TEMPO.CO, Jakarta - Tentara dan kelompok paramiliter Sudan (RSF) kembali menandatangani kesepakatan gencatan senjata selama tujuh hari. Seperti dilansir Al Jazeera, kesepakatan itu dicapai pada Sabtu dan ditandatangani pada malam harinya.
Dalam pernyataan bersama antara Amerika Serikat dan Arab Saudi yang menjadi penengah, kesepakatan akan dimulai Senin pada Senin 22 Mei 2023 pukul 21.45 waktu Khartoum.
"Sudah diketahui umum bahwa para pihak sebelumnya telah mengumumkan gencatan senjata yang belum dipatuhi," kata Kementerian Luar Negeri AS dalam pernyataannya.
Kemlu AS mengatakan, tidak seperti gencatan senjata sebelumnya, kesepakatan yang dicapai di Jeddah itu akan didukung oleh mekanisme pemantauan yang didukung AS-Arab Saudi dan internasional.
Perjanjian tersebut juga menyerukan untuk mendistribusikan bantuan kemanusiaan, memulihkan layanan penting dan menarik pasukan dari rumah sakit dan fasilitas umum yang penting.
"Sudah lewat waktu untuk menyarungkan senjata dan mengizinkan akses kemanusiaan tanpa hambatan. Saya memohon kedua belah pihak untuk menjunjung tinggi kesepakatan ini - mata dunia sedang mengawasi," kata Menteri Luar Negeri AS Antony Blinken.
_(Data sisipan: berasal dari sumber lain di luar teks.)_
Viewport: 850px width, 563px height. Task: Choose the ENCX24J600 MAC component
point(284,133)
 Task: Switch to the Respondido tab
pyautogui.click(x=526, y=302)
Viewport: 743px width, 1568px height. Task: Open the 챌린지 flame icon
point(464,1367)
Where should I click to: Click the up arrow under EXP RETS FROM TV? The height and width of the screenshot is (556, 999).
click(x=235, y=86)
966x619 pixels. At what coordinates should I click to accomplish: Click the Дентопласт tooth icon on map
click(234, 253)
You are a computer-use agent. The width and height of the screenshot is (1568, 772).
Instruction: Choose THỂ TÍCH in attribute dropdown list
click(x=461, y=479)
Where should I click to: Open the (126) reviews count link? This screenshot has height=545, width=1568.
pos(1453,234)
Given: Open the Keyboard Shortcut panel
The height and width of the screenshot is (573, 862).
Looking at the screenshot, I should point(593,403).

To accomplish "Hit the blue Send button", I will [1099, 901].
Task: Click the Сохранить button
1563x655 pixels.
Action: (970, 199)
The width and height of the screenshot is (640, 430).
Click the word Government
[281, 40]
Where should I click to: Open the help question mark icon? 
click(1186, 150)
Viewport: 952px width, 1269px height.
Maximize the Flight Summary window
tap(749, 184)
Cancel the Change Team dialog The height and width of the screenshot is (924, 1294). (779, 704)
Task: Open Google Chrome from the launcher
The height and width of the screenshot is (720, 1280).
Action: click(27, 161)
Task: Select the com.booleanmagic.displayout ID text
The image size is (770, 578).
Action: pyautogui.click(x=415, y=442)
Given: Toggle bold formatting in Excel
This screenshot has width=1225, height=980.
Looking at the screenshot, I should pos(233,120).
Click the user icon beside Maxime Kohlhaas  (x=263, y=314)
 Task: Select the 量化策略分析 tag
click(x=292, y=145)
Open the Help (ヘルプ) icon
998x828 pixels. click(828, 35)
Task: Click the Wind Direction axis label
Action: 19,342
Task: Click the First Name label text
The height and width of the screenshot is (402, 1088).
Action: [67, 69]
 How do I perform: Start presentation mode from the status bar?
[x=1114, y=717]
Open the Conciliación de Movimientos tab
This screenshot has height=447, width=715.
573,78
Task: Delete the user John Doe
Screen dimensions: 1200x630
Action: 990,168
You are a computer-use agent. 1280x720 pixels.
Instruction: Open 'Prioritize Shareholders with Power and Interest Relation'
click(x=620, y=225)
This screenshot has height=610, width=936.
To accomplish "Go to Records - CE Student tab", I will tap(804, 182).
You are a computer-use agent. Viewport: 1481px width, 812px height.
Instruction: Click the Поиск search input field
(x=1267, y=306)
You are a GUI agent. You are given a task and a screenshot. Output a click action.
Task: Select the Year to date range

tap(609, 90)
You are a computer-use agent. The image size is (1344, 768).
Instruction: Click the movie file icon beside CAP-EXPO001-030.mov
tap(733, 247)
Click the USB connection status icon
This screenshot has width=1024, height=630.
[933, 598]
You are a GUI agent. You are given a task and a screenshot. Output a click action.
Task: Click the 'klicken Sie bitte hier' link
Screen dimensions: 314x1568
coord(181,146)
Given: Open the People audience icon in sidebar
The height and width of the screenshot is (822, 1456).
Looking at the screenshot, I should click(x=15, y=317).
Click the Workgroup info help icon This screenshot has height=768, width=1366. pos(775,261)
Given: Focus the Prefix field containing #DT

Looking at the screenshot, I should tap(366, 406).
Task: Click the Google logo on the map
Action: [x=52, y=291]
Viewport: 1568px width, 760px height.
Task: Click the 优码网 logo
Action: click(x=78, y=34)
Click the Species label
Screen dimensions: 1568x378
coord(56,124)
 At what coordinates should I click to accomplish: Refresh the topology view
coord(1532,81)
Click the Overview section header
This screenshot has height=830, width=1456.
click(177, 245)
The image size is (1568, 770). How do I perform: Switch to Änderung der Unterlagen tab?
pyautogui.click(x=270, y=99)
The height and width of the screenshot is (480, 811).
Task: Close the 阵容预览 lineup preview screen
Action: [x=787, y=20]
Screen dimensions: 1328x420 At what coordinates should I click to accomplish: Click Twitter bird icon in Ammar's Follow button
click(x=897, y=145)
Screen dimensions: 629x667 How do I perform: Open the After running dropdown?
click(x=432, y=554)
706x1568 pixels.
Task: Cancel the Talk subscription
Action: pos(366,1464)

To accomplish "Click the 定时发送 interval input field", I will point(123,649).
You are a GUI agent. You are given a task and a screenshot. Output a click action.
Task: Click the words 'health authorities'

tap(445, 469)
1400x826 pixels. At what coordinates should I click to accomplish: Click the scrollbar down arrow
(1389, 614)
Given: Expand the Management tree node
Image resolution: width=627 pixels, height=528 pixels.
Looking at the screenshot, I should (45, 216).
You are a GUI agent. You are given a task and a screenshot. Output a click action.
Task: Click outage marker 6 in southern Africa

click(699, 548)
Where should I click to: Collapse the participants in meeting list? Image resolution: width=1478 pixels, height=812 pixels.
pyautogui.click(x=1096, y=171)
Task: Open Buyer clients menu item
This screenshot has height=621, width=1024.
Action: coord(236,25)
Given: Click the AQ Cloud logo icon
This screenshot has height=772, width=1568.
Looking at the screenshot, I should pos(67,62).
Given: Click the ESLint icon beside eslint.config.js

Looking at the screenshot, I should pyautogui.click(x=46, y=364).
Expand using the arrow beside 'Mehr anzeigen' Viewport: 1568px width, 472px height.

Pertempuran antara tentara pemerintah dengan pasukan paramiliter (RSF) Sudan itu membuat warga sipil terjebak dalam krisis kemanusiaan dan menyebabkan lebih dari 1,1 juta orang mengungsi.
Pertempuran dua kubu itu telah menyebabkan runtuhnya sistem hukum dan ketertiban. Penjarahan merajalela termasuk ke supermarket, bank, gereja hingga kedutaan. Kemarin, kedutaan Qatar disatroni sekelompok orang bersenjata. Qatar menjadi kedutaan terakhir yang didatangi pihak tak dikenal setelah kedutaan Yordania dan Arab Saudi pada pekan ini.
Stok makanan, uang tunai, dan kebutuhan pokok semakin menipis. Kelompok bantuan mengatakan mereka tidak dapat memberikan bantuan yang memadai di Khartoum, ibu kota, karena tidak adanya jalan yang aman dan jaminan keamanan untuk staf.
Menurut Badan Kesehatan Dunia (WHO), sekitar 705 orang tewas dan sedikitnya 5.287 terluka selama konflik yang telah berlangsung selama enam pekan. Sementara data dari Sindikat Dokter Sudan per Selasa menyebut korban tewas mencapai 822 orang.
Sebelumnya, telah terjadi kesepakatan gencatan senjata antara kedua pihak. Namun, kedua pihak terus saling menuduh melanggar berbagai perjanjian itu.
Serangan udara dilaporkan pada Sabtu beberapa jam sebelum kesepakatan gencatan senjata oleh saksi mata di Omdurman selatan dan Bahri utara. Dua kota yang terletak di seberang Sungai Nil dari Khartoum itu membentuk "tiga ibu kota" Sudan.
Beberapa serangan terjadi di dekat stasiun penyiaran negara di Omdurman, kata para saksi mata."Kami menghadapi tembakan artileri berat pagi ini, seluruh rumah berguncang," kata Sanaa Hassan, 33 tahun yang tinggal di lingkungan al-Salha Omdurman, kepada Reuters melalui telepon.
"Mengerikan, semua orang berbaring di bawah tempat tidur. Apa yang terjadi adalah mimpi buruk," katanya.
RSF bersembunyi di distrik pemukiman, menyebabkan serangan udara yang hampir terus-menerus oleh angkatan bersenjata Sudan.